_Task objective:_ Your answer should repeat every line of the records below in which the word "editor" appears.

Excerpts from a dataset
_ _ _ _
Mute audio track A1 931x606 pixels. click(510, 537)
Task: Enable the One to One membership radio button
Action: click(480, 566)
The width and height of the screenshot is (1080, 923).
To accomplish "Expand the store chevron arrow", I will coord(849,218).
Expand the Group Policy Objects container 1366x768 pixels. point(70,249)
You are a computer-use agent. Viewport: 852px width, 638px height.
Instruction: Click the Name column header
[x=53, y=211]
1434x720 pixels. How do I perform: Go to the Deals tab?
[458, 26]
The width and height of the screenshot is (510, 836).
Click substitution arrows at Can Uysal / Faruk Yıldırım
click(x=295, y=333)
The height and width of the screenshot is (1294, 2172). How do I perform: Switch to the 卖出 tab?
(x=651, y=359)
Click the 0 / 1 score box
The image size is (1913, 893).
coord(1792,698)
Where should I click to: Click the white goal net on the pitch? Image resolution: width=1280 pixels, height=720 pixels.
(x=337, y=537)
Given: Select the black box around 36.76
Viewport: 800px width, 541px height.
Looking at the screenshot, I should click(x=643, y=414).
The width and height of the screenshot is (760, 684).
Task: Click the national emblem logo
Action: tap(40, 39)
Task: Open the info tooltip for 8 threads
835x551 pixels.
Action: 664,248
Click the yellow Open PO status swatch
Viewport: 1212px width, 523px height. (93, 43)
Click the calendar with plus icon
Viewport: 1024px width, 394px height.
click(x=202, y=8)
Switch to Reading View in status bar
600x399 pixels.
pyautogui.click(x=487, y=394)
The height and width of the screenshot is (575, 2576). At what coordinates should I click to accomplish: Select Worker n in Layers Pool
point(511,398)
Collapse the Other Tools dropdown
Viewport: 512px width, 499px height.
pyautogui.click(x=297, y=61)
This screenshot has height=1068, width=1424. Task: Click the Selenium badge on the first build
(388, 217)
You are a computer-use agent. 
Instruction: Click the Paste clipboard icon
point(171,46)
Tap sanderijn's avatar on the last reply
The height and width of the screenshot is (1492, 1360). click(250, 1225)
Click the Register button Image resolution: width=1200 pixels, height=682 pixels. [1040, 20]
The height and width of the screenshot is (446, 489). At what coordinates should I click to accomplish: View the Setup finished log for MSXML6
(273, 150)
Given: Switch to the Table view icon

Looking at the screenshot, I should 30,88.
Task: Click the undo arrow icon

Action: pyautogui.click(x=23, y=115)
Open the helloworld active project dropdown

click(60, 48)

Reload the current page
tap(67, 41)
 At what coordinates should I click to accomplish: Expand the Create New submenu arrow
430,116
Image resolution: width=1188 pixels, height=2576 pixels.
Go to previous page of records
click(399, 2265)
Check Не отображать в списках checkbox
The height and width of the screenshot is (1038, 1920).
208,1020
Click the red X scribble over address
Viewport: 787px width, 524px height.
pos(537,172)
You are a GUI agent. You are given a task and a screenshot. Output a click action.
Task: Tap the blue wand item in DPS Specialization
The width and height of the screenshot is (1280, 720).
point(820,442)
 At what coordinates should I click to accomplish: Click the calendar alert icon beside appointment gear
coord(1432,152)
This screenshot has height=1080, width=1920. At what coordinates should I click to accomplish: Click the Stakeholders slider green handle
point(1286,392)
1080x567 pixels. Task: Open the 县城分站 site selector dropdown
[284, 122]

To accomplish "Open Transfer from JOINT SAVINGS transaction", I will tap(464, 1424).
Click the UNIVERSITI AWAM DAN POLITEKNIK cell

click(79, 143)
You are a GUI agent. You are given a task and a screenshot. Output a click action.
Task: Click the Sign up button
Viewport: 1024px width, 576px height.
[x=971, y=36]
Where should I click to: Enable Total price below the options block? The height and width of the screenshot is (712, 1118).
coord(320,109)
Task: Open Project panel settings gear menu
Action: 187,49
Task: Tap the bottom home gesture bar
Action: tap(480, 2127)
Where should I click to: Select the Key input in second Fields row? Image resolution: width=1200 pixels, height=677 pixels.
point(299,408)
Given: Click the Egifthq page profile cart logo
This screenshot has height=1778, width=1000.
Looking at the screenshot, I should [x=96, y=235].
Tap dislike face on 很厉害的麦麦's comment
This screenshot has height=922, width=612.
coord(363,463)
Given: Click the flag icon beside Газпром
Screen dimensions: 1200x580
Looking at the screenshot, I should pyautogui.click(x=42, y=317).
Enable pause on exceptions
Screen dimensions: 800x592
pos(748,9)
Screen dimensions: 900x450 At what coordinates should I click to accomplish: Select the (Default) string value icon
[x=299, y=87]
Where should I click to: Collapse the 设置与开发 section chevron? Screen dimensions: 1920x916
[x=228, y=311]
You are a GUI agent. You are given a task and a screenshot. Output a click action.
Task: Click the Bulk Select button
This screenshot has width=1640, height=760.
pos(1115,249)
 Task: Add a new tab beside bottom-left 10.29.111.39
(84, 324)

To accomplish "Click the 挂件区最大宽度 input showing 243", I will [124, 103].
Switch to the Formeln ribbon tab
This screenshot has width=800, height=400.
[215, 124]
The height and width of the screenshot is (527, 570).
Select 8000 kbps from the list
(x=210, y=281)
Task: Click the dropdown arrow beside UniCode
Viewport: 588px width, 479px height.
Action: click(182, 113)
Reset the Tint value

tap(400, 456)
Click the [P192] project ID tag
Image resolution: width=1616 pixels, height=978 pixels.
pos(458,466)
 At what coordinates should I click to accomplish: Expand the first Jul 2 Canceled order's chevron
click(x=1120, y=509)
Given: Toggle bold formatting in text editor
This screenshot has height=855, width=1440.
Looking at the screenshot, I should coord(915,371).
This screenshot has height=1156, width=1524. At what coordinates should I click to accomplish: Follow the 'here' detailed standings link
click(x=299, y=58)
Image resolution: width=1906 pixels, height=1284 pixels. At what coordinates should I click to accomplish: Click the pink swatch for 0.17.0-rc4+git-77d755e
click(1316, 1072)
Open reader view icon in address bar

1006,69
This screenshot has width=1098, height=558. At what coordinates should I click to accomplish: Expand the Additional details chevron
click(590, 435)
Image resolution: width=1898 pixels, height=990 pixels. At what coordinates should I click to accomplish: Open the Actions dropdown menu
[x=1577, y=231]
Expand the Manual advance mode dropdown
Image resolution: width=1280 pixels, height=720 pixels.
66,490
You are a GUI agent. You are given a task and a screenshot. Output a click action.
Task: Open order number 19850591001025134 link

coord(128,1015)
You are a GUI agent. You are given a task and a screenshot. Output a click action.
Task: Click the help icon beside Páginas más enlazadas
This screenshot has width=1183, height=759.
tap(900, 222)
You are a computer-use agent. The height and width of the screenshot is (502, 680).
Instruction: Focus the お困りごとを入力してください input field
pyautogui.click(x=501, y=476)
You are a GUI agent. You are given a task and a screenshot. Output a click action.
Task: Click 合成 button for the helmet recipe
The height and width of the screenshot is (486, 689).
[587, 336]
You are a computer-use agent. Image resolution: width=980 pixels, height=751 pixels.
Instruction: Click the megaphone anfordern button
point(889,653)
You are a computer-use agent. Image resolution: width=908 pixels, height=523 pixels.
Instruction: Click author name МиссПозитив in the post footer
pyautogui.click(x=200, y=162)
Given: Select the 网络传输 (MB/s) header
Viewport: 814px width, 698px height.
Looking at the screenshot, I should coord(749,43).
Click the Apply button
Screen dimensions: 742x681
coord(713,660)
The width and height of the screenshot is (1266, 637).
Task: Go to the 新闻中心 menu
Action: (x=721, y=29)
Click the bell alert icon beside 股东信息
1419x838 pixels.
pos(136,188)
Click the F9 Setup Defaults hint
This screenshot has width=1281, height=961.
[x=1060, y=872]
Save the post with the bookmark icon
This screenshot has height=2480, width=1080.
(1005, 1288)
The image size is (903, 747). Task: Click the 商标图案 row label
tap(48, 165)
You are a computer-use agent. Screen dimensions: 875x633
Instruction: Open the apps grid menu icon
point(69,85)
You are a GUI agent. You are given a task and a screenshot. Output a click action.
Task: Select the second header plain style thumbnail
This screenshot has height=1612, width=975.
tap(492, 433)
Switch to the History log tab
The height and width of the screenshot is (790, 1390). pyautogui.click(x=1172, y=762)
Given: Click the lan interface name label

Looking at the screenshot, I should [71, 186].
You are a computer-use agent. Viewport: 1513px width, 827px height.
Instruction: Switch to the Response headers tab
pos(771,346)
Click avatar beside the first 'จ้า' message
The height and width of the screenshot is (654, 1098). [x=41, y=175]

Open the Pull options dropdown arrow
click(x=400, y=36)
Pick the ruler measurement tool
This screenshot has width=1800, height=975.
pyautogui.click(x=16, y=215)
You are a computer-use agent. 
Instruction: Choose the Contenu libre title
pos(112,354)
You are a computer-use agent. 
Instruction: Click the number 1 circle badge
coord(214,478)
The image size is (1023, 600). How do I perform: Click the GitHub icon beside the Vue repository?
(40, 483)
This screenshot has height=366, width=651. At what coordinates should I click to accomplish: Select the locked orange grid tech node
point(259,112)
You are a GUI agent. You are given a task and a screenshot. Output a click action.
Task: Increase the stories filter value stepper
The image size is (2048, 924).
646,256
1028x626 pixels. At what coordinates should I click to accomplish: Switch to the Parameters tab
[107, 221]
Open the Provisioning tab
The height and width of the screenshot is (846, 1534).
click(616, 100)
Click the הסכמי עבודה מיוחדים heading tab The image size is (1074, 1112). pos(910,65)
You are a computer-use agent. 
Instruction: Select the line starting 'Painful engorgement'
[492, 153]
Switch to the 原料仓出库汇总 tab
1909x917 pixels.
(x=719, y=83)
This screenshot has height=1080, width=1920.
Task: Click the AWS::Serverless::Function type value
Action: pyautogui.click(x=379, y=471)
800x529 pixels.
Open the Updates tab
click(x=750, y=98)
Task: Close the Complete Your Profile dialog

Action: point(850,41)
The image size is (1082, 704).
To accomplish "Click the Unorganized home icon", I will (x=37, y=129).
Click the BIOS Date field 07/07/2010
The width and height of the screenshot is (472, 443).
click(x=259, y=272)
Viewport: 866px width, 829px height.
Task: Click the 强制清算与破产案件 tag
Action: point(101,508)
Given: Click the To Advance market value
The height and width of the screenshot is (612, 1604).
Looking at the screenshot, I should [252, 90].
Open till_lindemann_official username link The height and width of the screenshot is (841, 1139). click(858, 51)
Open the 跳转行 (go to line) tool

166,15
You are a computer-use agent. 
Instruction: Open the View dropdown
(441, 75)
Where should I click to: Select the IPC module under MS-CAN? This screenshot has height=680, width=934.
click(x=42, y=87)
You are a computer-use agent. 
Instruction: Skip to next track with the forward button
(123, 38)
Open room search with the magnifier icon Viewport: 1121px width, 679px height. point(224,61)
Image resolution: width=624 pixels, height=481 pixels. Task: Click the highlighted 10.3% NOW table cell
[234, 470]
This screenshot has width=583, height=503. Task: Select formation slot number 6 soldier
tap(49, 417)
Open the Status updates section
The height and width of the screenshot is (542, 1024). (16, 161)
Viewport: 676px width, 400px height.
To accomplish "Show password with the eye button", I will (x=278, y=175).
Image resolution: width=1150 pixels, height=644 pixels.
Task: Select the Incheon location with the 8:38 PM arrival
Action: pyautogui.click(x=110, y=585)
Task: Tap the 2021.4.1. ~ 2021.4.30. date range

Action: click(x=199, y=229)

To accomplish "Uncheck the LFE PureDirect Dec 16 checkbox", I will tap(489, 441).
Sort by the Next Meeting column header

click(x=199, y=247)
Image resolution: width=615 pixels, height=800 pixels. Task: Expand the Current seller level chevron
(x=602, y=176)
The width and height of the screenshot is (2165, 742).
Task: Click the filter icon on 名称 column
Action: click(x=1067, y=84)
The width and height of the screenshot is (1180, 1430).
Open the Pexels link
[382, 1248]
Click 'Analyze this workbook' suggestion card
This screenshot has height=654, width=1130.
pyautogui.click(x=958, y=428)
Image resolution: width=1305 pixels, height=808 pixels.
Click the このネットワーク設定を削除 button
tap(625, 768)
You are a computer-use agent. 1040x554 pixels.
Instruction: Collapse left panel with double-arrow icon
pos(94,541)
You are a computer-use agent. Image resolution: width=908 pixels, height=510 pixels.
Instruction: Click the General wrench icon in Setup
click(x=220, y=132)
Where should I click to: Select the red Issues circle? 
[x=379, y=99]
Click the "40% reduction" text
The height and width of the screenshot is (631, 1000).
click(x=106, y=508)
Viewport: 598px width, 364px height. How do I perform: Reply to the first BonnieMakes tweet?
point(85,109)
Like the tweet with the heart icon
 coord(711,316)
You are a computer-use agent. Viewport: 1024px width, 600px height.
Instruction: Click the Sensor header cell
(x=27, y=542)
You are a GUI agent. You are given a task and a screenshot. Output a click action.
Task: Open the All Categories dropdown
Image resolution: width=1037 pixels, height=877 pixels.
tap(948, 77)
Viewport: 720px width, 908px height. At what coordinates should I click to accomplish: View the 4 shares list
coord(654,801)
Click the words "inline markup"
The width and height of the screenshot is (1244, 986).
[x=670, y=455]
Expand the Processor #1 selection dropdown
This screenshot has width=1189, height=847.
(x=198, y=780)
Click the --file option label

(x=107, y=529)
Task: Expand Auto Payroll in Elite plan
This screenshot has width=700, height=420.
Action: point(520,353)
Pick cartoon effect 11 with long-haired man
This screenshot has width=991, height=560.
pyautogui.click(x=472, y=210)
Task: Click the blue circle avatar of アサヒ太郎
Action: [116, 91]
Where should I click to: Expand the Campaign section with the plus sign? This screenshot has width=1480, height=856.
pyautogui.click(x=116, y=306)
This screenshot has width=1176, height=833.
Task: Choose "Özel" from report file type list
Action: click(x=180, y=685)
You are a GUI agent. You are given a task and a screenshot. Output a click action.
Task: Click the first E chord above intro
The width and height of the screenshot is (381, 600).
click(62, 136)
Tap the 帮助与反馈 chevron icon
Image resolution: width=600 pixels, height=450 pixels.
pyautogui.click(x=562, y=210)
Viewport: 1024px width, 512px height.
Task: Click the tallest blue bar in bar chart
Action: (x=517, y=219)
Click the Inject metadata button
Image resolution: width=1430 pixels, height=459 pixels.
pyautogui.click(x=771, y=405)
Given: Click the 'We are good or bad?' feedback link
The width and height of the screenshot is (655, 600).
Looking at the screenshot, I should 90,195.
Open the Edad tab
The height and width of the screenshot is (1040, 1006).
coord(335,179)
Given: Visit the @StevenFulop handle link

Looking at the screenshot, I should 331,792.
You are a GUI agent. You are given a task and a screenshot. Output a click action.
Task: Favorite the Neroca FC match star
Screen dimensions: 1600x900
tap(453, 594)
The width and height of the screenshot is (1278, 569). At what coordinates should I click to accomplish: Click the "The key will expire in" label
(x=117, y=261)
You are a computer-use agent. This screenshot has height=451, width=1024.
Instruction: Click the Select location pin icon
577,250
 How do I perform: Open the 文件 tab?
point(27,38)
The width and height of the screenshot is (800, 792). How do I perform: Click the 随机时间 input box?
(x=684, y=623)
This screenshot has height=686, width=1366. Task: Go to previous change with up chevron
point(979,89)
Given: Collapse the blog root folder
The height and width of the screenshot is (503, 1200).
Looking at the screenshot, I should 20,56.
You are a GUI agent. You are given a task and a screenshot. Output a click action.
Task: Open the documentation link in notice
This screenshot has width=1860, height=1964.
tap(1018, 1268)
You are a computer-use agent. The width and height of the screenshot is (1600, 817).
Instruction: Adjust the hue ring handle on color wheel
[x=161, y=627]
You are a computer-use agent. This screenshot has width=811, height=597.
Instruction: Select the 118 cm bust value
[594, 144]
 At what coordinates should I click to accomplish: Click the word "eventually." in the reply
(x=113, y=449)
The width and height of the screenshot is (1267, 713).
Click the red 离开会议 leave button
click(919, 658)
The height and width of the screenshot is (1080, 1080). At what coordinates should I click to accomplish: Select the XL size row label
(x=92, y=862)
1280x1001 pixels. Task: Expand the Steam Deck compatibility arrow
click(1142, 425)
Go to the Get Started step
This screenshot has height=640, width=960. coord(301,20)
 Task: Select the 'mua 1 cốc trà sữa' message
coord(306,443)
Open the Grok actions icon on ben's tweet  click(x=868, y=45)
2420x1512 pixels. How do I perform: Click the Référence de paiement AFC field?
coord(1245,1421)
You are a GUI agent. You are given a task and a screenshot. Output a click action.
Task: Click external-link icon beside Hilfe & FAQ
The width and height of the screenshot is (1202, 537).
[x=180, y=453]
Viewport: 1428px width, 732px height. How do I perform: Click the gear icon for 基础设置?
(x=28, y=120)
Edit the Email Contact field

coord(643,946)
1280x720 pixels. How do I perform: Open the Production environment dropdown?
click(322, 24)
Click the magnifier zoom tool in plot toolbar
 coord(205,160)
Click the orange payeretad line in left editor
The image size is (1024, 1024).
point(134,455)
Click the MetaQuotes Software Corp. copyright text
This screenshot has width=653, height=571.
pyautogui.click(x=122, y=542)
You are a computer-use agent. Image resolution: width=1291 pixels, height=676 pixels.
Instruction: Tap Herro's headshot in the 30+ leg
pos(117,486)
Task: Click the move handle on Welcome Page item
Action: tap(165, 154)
_ _ _ _
_Response below:_
Given: Toggle bold formatting in text editor
Click the orange payeretad line in left editor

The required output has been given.